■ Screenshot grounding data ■
+ + + +
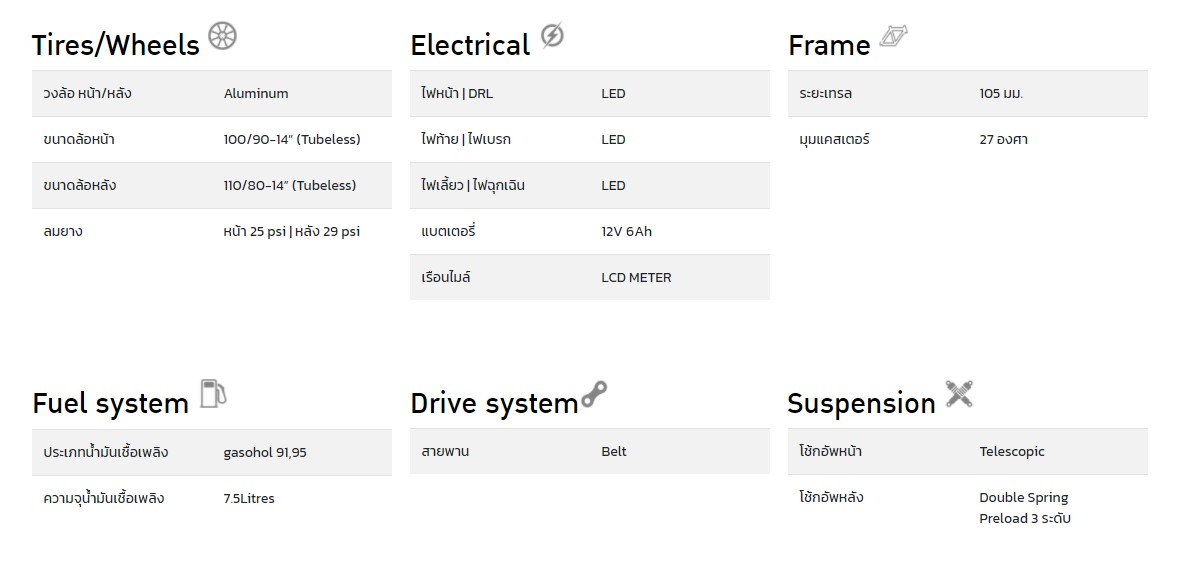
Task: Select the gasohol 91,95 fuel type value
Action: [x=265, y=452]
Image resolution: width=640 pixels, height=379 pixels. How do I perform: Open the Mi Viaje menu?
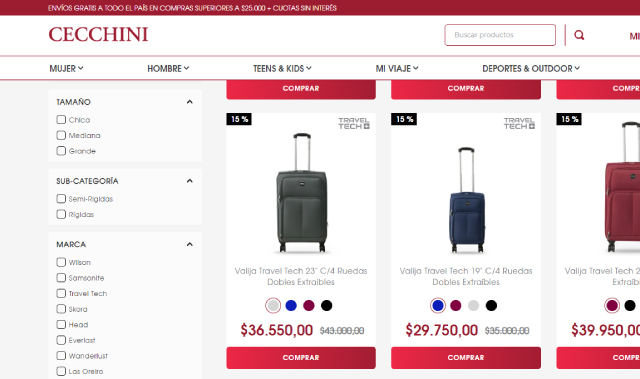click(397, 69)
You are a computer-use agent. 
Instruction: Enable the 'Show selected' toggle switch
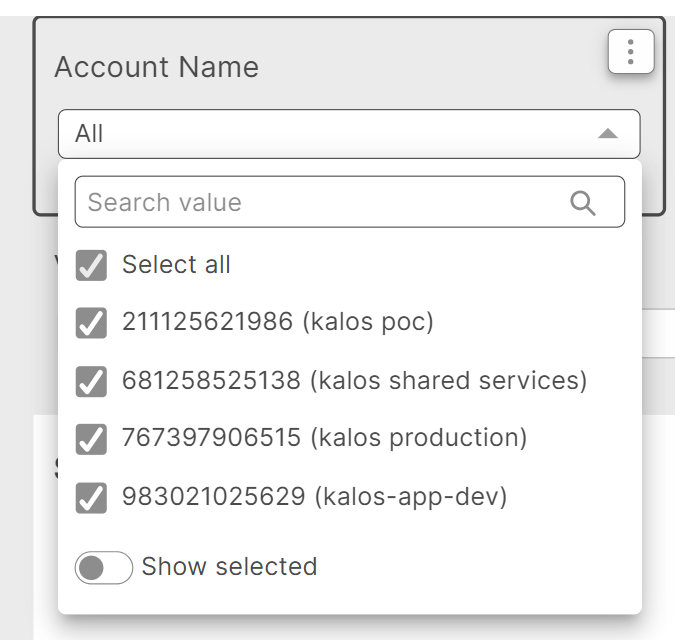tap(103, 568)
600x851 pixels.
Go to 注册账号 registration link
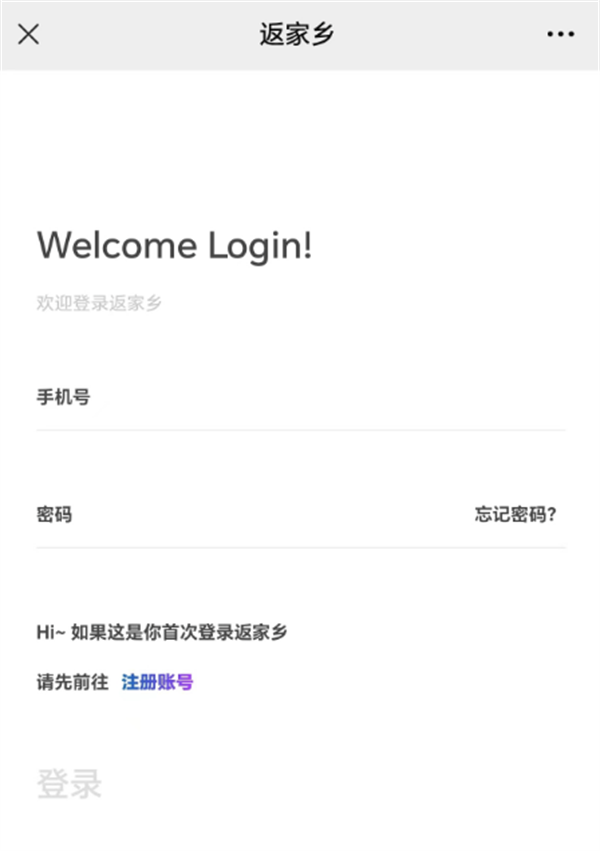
+ + + +
■ Exercise details ■
What the answer must hold is the exact text of every line from the one containing "Image resolution: width=640" through the end of the data, minus any pictures.

■ Answer box ■
Image resolution: width=640 pixels, height=379 pixels. How do I perform: Open the Mi Viaje menu?
click(397, 69)
You are a computer-use agent. 
Instruction: Enable the 'Show selected' toggle switch
tap(103, 568)
600x851 pixels.
Go to 注册账号 registration link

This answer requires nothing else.